Thursday, May 26, 2011

Radiation: Feeling the burn











Once in my hippie-dippie youth, I went on a kind of vision-quest retreat, spending a day or two in solitude in an expansive verdant meadow in the countryside. I romped, I frolicked, I slept under the stars, I sunbathed topless. I was one with nature.

When I returned to civilization, it soon became apparent -– painfully so -- that city goils need to watch their step around Mother Nature. I'd spent some of that time tumbling through fields of poison ivy. My poor breasts were covered with raised red welts that I desperately tried not to scratch.

Four weeks in, radiation produced a similar result. My right breast and the surrounding terrain – up past my collarbone and over to my underarm -- looked like those magazines ads about the heartbreak of psoriasis.

After everything she’s put me through, I just didn’t have it in me to be mad at poor Dolly, who was paying quite a price for the sins of having some cells run amok.

When the radiation burns started to emerge, the radiation techs said, “You aren’t still wearing a bra, are you?”

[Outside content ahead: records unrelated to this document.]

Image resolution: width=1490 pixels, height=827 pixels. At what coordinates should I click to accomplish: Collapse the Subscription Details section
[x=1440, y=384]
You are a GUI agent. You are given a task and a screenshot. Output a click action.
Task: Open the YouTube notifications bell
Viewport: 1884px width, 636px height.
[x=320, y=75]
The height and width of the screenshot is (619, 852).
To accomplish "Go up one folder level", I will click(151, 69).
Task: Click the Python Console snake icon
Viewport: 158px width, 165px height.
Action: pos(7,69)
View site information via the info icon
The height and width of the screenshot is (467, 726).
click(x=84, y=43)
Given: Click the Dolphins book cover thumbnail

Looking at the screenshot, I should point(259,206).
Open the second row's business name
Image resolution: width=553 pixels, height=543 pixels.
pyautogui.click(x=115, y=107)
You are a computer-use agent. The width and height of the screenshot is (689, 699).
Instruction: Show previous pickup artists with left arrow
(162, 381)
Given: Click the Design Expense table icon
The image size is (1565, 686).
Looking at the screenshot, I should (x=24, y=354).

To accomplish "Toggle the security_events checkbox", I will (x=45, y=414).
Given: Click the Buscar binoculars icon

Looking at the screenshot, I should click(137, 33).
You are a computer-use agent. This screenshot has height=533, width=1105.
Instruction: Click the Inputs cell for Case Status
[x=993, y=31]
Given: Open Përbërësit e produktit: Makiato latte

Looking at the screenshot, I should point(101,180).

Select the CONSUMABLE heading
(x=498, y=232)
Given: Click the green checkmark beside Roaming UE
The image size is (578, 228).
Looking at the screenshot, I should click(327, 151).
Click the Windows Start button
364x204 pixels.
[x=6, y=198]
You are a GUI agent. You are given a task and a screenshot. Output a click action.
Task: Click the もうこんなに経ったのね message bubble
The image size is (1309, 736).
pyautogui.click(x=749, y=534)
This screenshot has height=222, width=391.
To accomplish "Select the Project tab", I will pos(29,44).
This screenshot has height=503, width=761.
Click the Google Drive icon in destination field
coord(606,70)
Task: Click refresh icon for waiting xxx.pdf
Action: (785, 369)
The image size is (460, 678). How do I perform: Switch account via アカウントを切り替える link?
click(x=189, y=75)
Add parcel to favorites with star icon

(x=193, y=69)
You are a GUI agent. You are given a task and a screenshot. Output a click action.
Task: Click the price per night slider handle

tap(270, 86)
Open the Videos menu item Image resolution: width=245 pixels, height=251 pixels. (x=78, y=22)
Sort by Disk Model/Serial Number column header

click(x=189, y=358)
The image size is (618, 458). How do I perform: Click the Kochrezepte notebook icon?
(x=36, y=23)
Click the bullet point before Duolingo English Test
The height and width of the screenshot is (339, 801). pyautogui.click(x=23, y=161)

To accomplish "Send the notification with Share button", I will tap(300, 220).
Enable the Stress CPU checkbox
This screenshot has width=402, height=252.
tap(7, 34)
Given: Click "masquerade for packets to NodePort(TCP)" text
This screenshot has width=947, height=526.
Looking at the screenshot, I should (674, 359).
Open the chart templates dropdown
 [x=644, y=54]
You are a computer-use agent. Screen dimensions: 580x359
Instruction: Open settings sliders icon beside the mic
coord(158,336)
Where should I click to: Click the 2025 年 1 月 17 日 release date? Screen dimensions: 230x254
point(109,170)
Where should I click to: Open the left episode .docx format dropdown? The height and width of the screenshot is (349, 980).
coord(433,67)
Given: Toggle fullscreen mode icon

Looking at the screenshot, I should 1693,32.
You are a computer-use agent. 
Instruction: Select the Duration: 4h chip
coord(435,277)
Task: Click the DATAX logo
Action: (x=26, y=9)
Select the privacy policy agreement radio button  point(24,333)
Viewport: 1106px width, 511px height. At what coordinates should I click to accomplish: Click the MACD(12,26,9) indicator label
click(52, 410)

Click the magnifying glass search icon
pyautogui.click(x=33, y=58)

That sounded unthinkable. “I can’t go to work without a bra.”

By the next day, when I tried to put on a bra and cried out involuntarily, I was a convert. My new wardrobe: Black shirts with oversized jackets. And even putting on the shirts was wince-inducing.

My final two weeks of radiation were spent doing everything verrrrrrrrrrrrrrrryy gingerly. I had a cupboard full of creams and salves that provided some temporary relief.

The treatments themselves were tedious but mercifully quick. The techs were all friendly and kind. The main thing they wanted was for me to be ultra passive, letting them arrange my body in the identical position every time. To make sure Dolly was positioned correctly, they devised a little sling made out of bubble wrap and tape. That sling was as key to the treatment as the linear accelerator, a super high tech machine that must cost hundreds of thousands of dollars.

On the final day of radiation, the techs gave me a certificate they'd all signed, congratulating me on making it through with with my good cheer, if not my skin, intact. I hadn't felt so proud since my preschool graduation.